L'Ile-de-France résiste à la crise mieux que le Grand Londres, Madrid ou Barcelone. En 2008, la région est restée en tête des quinze grandes métropoles européennes pour le nombre d'emplois créés par des entreprises étrangères. Ce constat tiré d'une enquête de l'association Paris-Ile-de-France Capitale économique, rendue publique mercredi 8 avril, va à l'encontre de l'image d'une région en perte de vitesse véhiculée par Nicolas Sarkozy et Christian Blanc, le secrétaire d'Etat à la région capitale et l'UMP régionale. Le président (PS) de la région, Jean-Paul Huchon, et le gouvernement s'opposent sur le modèle de développement économique qui doit permettre de valoriser les atouts de l'Ile-de-France.

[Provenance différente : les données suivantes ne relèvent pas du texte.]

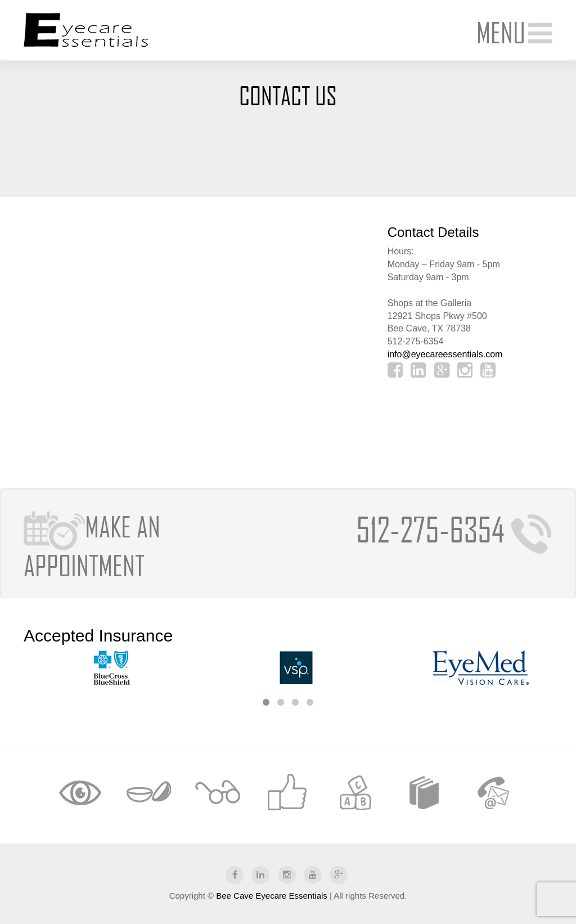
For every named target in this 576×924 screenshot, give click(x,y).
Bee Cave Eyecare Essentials (272, 895)
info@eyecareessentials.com (445, 354)
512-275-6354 (454, 529)
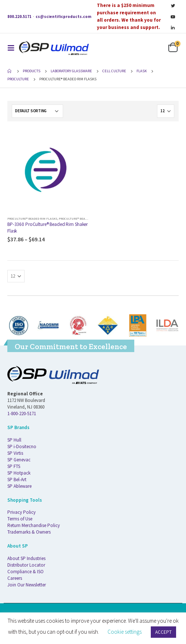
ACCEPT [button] (163, 632)
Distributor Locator (26, 565)
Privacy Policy (21, 512)
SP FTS (14, 466)
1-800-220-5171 (22, 413)
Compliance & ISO (25, 571)
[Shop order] (37, 111)
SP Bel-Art (17, 479)
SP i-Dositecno (22, 446)
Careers (15, 578)
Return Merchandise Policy (33, 525)
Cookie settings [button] (124, 632)
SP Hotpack (19, 473)
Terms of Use (20, 519)
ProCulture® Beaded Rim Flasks (32, 218)
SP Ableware (19, 486)
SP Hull (14, 440)
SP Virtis (15, 453)
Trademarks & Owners (29, 532)
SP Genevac (19, 460)
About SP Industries (26, 558)
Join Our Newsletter (26, 585)
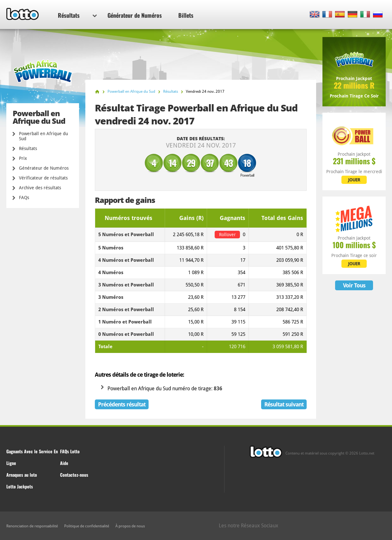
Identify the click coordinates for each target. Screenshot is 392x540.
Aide (64, 463)
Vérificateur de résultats (43, 178)
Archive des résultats (40, 188)
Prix (23, 158)
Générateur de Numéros (135, 15)
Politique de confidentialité (87, 526)
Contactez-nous (74, 474)
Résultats (77, 15)
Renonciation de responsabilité (32, 526)
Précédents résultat (122, 404)
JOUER (354, 180)
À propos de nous (130, 526)
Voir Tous (354, 285)
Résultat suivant (284, 404)
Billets (186, 15)
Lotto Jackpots (20, 486)
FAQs (24, 198)
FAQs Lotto (70, 451)
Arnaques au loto (21, 474)
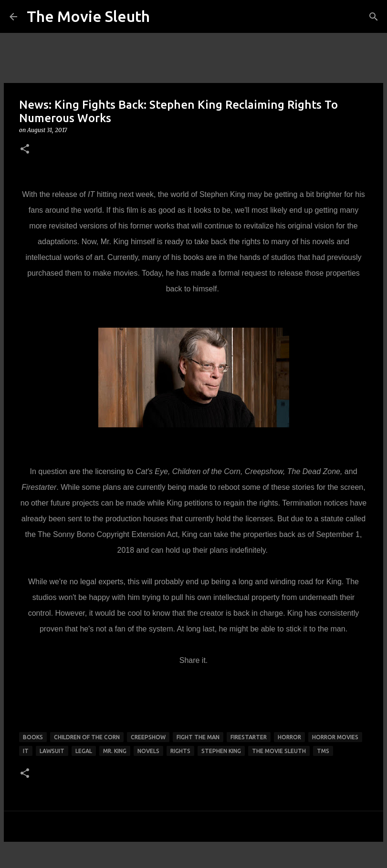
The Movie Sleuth (88, 16)
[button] (25, 149)
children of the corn (87, 737)
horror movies (335, 737)
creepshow (148, 737)
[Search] (374, 17)
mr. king (115, 751)
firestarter (249, 737)
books (33, 737)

"N'en déplaise aux esprits chagrins, l'Ile-de-France est attractive", s'est félicité, mercredi, le patron (PS) de la région en marge de la présentation de l'étude annuelle d'Ernst & Young, pour l'association Paris-Ile-de-France-Capitale économique, une structure de lobbying financée à 80 % par des entreprises françaises et étrangères.
Selon cette étude, la première région française serait, malgré la crise, "dans une dynamique de croissance". Parmi les quinze grandes métropoles européennes, l'Ile-de-France fait partie des cinq qui voient croître le nombre d'implantation d'entreprises étrangères en 2008 avec Berlin, la région Nord-Rhénanie-Westphalie, Dublin et la Lombardie.
En 2008, l'Ile-de-France est restée deuxième au classement pour le nombre de société implantées sur son sol. Elle rattrape son retard par rapport au Grand Londres qui la devance toujours, mais de peu. Et en terme d'emplois créés, l'Ile-de-France arrive en tête des quinze métropoles.